- GOALS -
**A)** Answer these questions about the excerpt on products of Beta functions:
(i) Which equation label does the opening line say is used?
(ii) Which three Beta function factors are multiplied on the left side of the displayed identity?
(iii) The generalization of which equation label is called evident?
**B)** Proceed with the excerpt on Beta function products, writing what would follow its final sentence.

Here, we use equation \eqref{eq:bf5}

\mathrm{B}(x,y)\mathrm{B}(x+y,z)\mathrm{B}(x+y+z,u) = \frac{\Gamma(x)\Gamma(y)}{\Gamma(x + y} \times \frac{\Gamma(x+y)\Gamma(z)}{\Gamma(x + y + z} \times \frac{\Gamma(x+y+z)\Gamma(u)}{\Gamma(x + y + z + u}

The generalization of equation \eqref{eq:bf8} is evident.

[Saved data entries]
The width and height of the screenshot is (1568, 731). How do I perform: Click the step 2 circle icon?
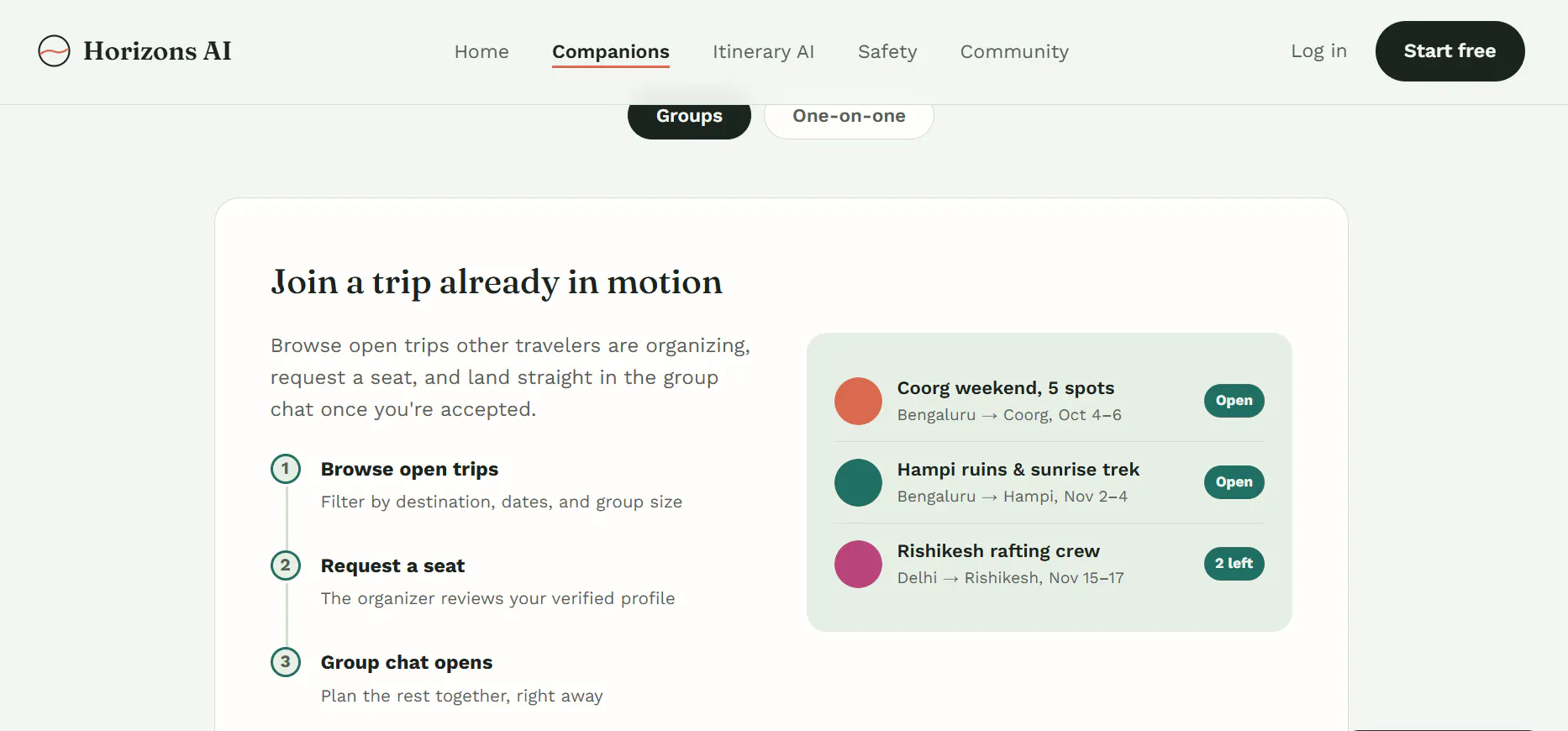(x=286, y=565)
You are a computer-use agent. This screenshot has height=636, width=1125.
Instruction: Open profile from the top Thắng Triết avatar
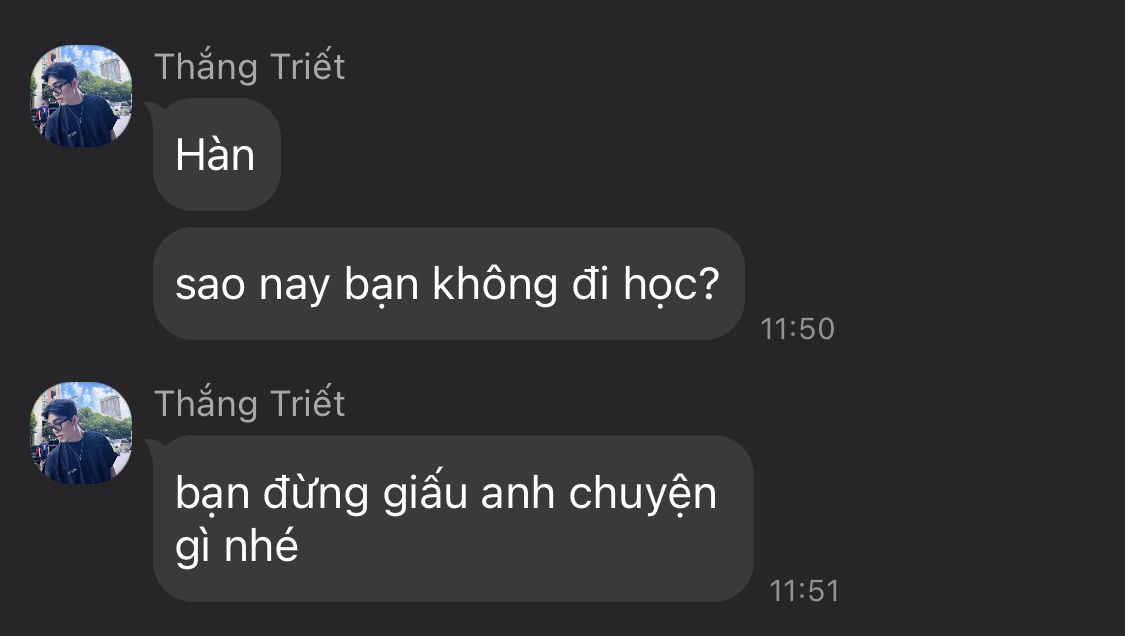[81, 95]
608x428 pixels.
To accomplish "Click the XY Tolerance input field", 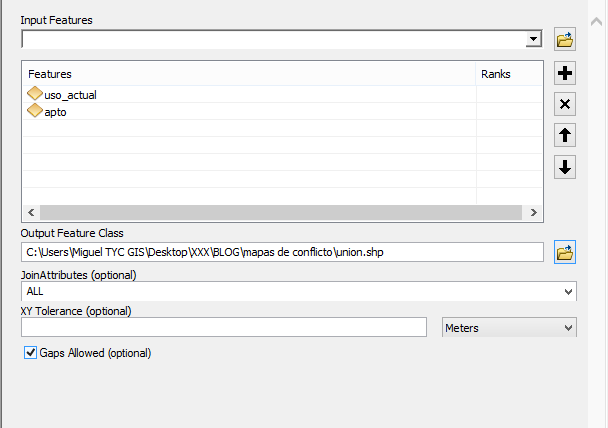I will [224, 328].
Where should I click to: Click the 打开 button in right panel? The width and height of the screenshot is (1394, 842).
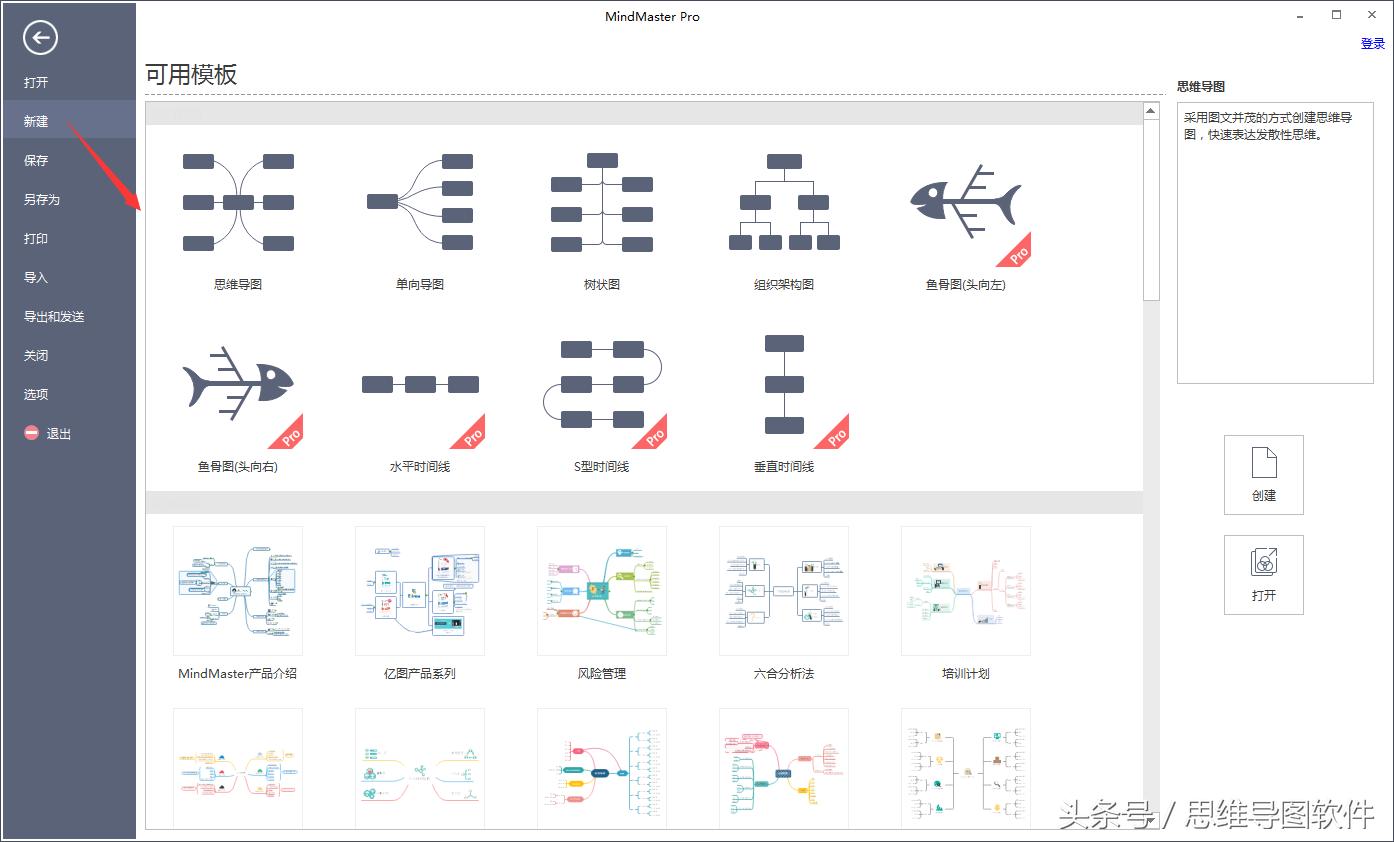[x=1263, y=574]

- EXPECTED RESPONSES -
**A)**
(i) eq:bf5
(ii) B(x,y), B(x+y,z) and B(x+y+z,u)
(iii) eq:bf8

**B)**
\frac{1}{\mathrm{B}(n,m)} = m \binom{n+m-1}{n-1} = n \binom{n+m-1}{m-1} \,\, \mathrm{for} \,\, n,m \in \mathbb{Z}^{+}
\label{eq:bf9}
\tag{9}

We use the following relationships and then invoke equation \eqref{eq:bf5}

n! = \Gamma(n+1), \quad n! = n(n-1)!, \quad \binom{n}{k} = \frac{n!}{k!(n-k)!}

\frac{1}{\mathrm{B}(n,m)} = \frac{\Gamma(n + m)}{\Gamma(n)\Gamma(m)} = \frac{(n + m – 1)!}{(n – 1)!(m – 1)!} =
m\frac{(n + m – 1)!}{m!(n – 1)!} = m \binom{n+m-1}{n-1}

We can do the same for the last part of equation \eqref{eq:bf9}.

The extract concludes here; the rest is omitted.